SHACL Drone Configuration - landrs-toolkit/landrs-drone-TOAST GitHub Wiki
The Problem
Using Knowledge Graphs to configure the data acquisition section of scientific drones provides the opportunity to provide both context to the data and allow constraints to be applied to the data to make sure the correct relationships are adhered to.

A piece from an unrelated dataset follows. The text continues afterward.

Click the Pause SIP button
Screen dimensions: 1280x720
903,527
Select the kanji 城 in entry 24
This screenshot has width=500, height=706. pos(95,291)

When implementing Knowledge Graphs in a drone environment it is tempting to hard code the graph directly using RDFLib. While this is straightforward, any changes to the knowledge graph will require code updates to mirror the change. This is particularly problematic when implementing immature ontologies such as LANDRS where rapid changes by the knowledge engineers would need to be followed by the software engineers.
SHACL to the rescue
The Shapes Constraint Language (SHACL) is a language for validating RDF graphs against a set of conditions and can be used to validate graph implementations (i.e. the edge relationships are correct and there are the right number of them). It is also possible to use shape files as a prior to ensure compliance, and this has seen increased use in generating input forms that yield correctly formed data for generating graph node instances.
Concept
The LANDRS DroneDataBuddy software will be implemented as a thin layer between the drone hardware and the knowledge graphs. i.e. the code will be "knowledge graph agnostic" but provide the following abilities,
- auto-generate input forms for the user to configure the drone data acquisition process (i.e. set up missions)

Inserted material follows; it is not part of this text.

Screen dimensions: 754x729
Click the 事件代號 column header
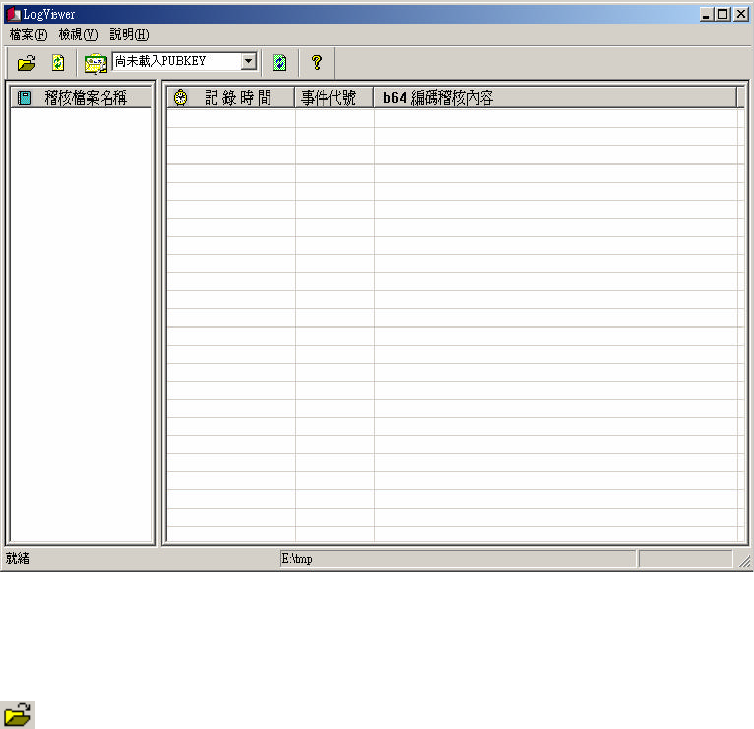(334, 98)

- collect drone generated data and push to a compliant storage graph, or other "semantically" defined storage method.
We will use SHACL shape files to provide the graph agnostic functionality, it should be possible to change the knowledge graph/SHACL without updating the software. See figure below.
Implementation
We will provide the example of implementing the KG for a flight/mission. This will have the following stages,
- Form input for flight/mission generation, the user will be presented with a auto-generated form to populate with the required flight information
- The flight, the drone will acquire data such as GPS, CO2 readings etc. which must be stored in a context compliant manner
- Post flight finalization, after the flight the data must be updated with end times and added to data collections etc.

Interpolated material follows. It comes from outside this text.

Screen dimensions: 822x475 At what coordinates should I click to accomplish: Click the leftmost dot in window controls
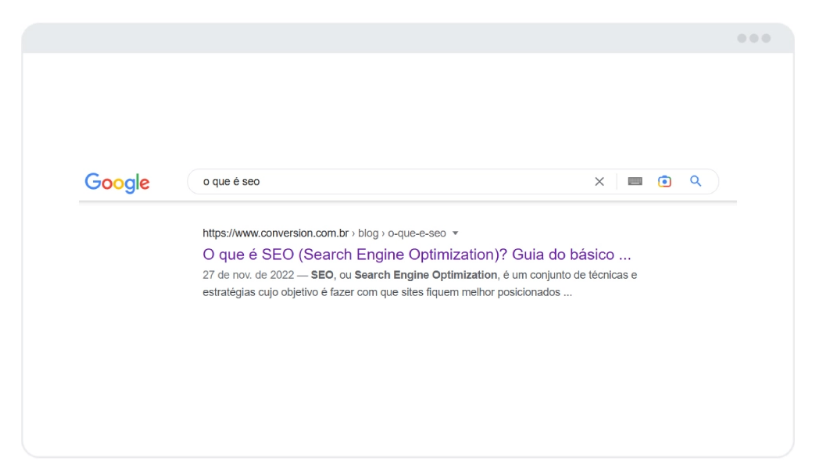(742, 38)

Each of these stages are documented below.
Form input for flight/mission generation
There are a number of problems to consider
- Graph nodes will be partially configured, for example start and end times will not be known
- We need to generate the relevant graph node instances for the flight. however these nodes need to connect to existing node instances of the KG, I have termed this the "boundary graph"
Approach
Form
I have created a separate Shape graph (you can find it here https://github.com/landrs-toolkit/landrs-drone-TOAST/blob/master/ttl/flight_shapes.ttl) to define the required nodes and the mandatory edges, and labeled the SHACL nodes as Flight_shape
. e.g.
landrs:Flight_ObservationCollectionShape
a sh:NodeShape ;
sh:targetClass sosa:ObservationCollection ;
rdfs:label 'Flight_shape' ;
sh:property [
sh:path prov:wasInformedBy ;
sh:nodeKind sh:IRI ;
sh:class landrs:Flight ;
sh:severity sh:Violation ;
sh:minCount 1 ;
sh:maxCount 1 ;
sh:severity sh:Violation ;
] ...
I have labeled edges (defined by a sh:property
) that connect to "boundary nodes" with rdfs:label 'graph_boundary'
, e.g.
sh:property [
sh:path rdfs:label ;
sh:name 'flight_collection' ;
sh:datatype xsd:string ;
rdfs:label 'graph_boundary' ;
sh:description 'Flight collection name' ;
sh:defaultValue '$flight_name,flight_collection' ;
sh:minCount 1 ;
sh:maxCount 1 ;
sh:severity sh:Violation ;
] ;
To determine the form inputs we just parse the graph for graph_boundary
properties. The form can then be generated according to the type. e.g. sh:datatype xsd:string
will generate a text box for input, sh:class sosa:ObservableProperty
will generate an option list of available Observable Properties etc. We use sh:order
to order the form elements and can have defaults using sh:defaultValue
.
There are a couple of enhancements, for example we need a mission file that we use to extract a geometry for the flight. This would work with a text input but is a poor user experience as you need to know the file location, we need an option box. I introduced a set of reserved keywords. In the software config. (ini) file,
mission_file = ../ardupilot/Tools/autotest/ArduPlane_Tests/Mission/
mission_file_mode = FILES
which matches SHACL,
sh:property [
sh:path ssn:hasInput ;
sh:name "mission_file" ;
sh:datatype xsd:string ;
rdfs:label 'graph_boundary' ;
sh:description 'Select mission file' ;
sh:defaultValue '../ardupilot/Tools/autotest/ArduPlane_Tests/Mission/CMAC-soar.txt' ;
sh:minCount 1 ;
sh:maxCount 1 ;
sh:severity sh:Violation ;
sh:order 2 ;
] ;
In this case when we see a sh:name
is a reserved keyword we look for its MODE and then change the form accordingly. We notice that we used sh:defaultValue
to define our preferred file and the ini entry gives the file location to search for files.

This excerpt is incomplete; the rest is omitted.